Tant le FMI, l’OCDE et mezza voce la BCE ont explicitement envisagé un tassement de la croissance du PIB en Europe qui est particulièrement maillée aux chaînes de valeurs transnationales.
Nul ne doit oublier que la sino-dépendance manufacturière de l’Europe est d’abord le fruit de notre volonté !
Nous avions, en bon disciples de David Ricardo, évaluer les avantages comparatifs et tirer la conclusion qu’il fallait produire loin mais à bas coûts. Les charges financières et environnementales de cette option maximaliste nous apparaissent soudain comme un boomerang et bien des secteurs sont dans la crainte de césures d’approvisionnement qui ne manqueraient pas de porter atteinte à nos capacités ultimes de production.
Ainsi, ce satané virus est une plaie pour l’humanité et les futures victimes et concomitamment un vrai revers pour nos capacités d’assemblage. Il y a donc un choc d’offre incontestable que l’on peut estimer, pour la France, dans une fourchette entre -0,1 % à -0,2 % de PIB. Ce chiffre paraîtra excessif à d’aucuns mais il doit être mis en perspective. La France a enregistré un recul de son PIB global de -0,1 % lors du troisième trimestre 2019. A l’intérieur de ce repli, la consommation des ménages avait subi une contraction de -0,3 % pour le seul mois de décembre. Or, le chiffre de janvier rapporte un repli de -1,1 %.
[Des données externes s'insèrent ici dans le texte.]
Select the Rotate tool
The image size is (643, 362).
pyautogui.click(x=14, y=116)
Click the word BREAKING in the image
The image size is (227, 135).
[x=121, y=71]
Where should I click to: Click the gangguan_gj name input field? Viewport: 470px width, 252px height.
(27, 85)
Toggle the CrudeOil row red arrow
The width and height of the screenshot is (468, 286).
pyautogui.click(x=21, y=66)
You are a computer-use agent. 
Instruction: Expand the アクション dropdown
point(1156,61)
Autant dire que notre pays connaît un choc de la demande qui va, de toute évidence, s’agréger au choc d’offre précité.
Pour reprendre la métaphore usuelle, ce sont deux boosters de la fusée croissance qui vacillent sans hésitation analytique possible.
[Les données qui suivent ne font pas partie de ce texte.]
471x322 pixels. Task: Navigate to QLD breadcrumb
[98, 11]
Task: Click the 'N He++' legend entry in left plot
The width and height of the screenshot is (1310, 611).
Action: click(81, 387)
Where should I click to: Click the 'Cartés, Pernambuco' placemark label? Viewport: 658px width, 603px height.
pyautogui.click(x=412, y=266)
Reste alors le sujet des investissements. Il serait prématuré de tirer des conclusions de données parcellaires mais les exemples du secteur du luxe, du tourisme et du secteur automobile enseignent que les investissements jugés non-prioritaires sont soumis à report sine die. Chaque filière voit ses champions réduire la voilure au détriment des sous-traitants souvent plus fragiles.
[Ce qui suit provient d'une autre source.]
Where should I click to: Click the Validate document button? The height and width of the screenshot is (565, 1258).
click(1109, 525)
Choc d’offre manifeste, tassement de la demande, propension à investir en repli sont trois coups durs pour notre croissance.
Le Gouvernement avait prévu +0,3 % d’essor du PIB pour le T1 de 2020. La Banque de France a annoncé qu’elle situait son hypothèse de travail en repli. Quant à l’Insee, elle affiche un chiffre de +0,2 %.
C’est alors qu’il faut garder comme du lait sur le feu les considérations domestiques qui obèrent peu ou prou la croissance. Qui pourrait oublier les mouvement sociaux de janvier et de février qui ont nuit à l’efficacité de notre appareil productif au prorata de l’impasse que propose l’Exécutif au pays ? Je considère qu’ils expliquent, pour une part, le repli du PIB au dernier trimestre et – sauf erreur de parallaxe – il ne me semble pas que la date du 29 février 2020 (recours à l’article 49-3) va apaiser ce foyer d’externalités négatives.
Si le mois de mars est le mois du stop & go manufacturier, de la diffusion significative du coronavirus et d’une relance de la contestation sociale, alors ne soyons pas surpris si les chiffres du premier trimestre sont médiocres au point d’inscrire un nouveau repli du PIB dans le marbre de notre histoire collective. En ce cas, la France répondrait factuellement à la définition statistique de la situation de récession.